AGEWHEEZE’s command set is exhaustive and purpose-built for persistent, covert control. It supports screen capture and real-time input emulation, full file system operations including read, write, delete, rename, and directory creation, process killing, service control, autorun management, terminal access, and the ability to open arbitrary URLs on the victim machine.
AGEWHEEZE establishes persistence through the Windows registry startup key, the Startup directory, or a scheduled task, creating entries named “SvcHelper” or “CoreService” depending on the infection path. All communications to its command-and-control server route over WebSocket connections to a server hosted on infrastructure belonging to French cloud provider OVH.
That command-and-control server carried its own revealing details. On port 8443, a web page titled “The Cult” displayed an authentication form. Buried in the HTML source of that page, investigators found Russian-language text reading: “Membership suspended. Your access to the Cult has been blocked. Contact the administrator to restore it.” The self-signed SSL certificate on the server was created on March 18, with “TVisor” listed in the Organization field, matching the internal package name found inside the malware itself: “/example.com/tvisor/agent.
Attribution arrived quickly and from the attackers themselves. A review of the AI-generated fake website at cert-ua[.]tech uncovered a line embedded in the HTML code reading: “With Love, CYBER SERP — https://t[.]me/CyberSerp_Official.”;

On March 28, the day after the campaign launched, the Telegram channel referenced in that code published a message claiming responsibility for the attack, eliminating any ambiguity about attribution.

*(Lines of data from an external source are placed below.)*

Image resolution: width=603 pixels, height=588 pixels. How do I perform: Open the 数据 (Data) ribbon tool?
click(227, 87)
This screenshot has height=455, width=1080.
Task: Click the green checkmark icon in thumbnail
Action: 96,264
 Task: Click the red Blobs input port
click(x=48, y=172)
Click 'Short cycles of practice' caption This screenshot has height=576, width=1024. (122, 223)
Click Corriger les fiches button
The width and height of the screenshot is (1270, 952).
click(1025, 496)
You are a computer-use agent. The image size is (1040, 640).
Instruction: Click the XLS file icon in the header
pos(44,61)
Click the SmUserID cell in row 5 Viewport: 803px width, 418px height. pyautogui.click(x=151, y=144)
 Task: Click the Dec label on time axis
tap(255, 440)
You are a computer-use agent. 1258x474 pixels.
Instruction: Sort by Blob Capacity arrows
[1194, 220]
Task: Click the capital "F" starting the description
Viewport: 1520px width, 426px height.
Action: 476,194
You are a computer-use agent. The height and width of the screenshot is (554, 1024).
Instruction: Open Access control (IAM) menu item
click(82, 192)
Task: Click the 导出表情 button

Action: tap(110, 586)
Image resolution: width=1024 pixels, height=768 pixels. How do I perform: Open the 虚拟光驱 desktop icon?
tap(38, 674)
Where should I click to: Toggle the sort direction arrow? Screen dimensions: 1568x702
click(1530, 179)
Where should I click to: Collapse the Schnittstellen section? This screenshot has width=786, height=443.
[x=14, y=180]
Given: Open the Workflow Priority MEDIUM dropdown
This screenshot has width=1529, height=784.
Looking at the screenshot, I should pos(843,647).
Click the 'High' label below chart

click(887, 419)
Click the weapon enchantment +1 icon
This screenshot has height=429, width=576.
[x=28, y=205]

CERT-UA created the tracking identifier UAC-0255 for this activity.
The agency assessed the cyberattack as “unsuccessful.” No more than a few personal devices belonging to employees of educational institutions were identified as infected. CERT-UA said its specialists provided methodological and practical assistance to affected parties, and acknowledged Ukrainian electronic communications providers for their contribution to delivering cyber threat information to subscribers and maintaining national cyber incident response infrastructure.
CERT-UA itself has previously documented campaigns by multiple threat groups — including UAC-0002, UAC-0035, and the group tracked here as UAC-0252 — that similarly weaponize government branding. In this case, the attackers targeted the cyber defense agency whose name carries the highest authority in Ukrainian information security communications, turning that trust directly against the institutions that rely on it.
CERT-UA noted that the development of artificial intelligence significantly simplifies the execution of cyber threats. The attackers’ own use of an AI-generated phishing site is a direct illustration of that warning, the cyber defense agency explained. It recommended that organizations reduce their attack surface by configuring standard operating system protections including Software Restriction Policies and AppLocker, and deploying specialized endpoint protection tools.
Full indicators of compromise including file hashes, network indicators, and host-based artifacts are available in the CERT-UA advisory.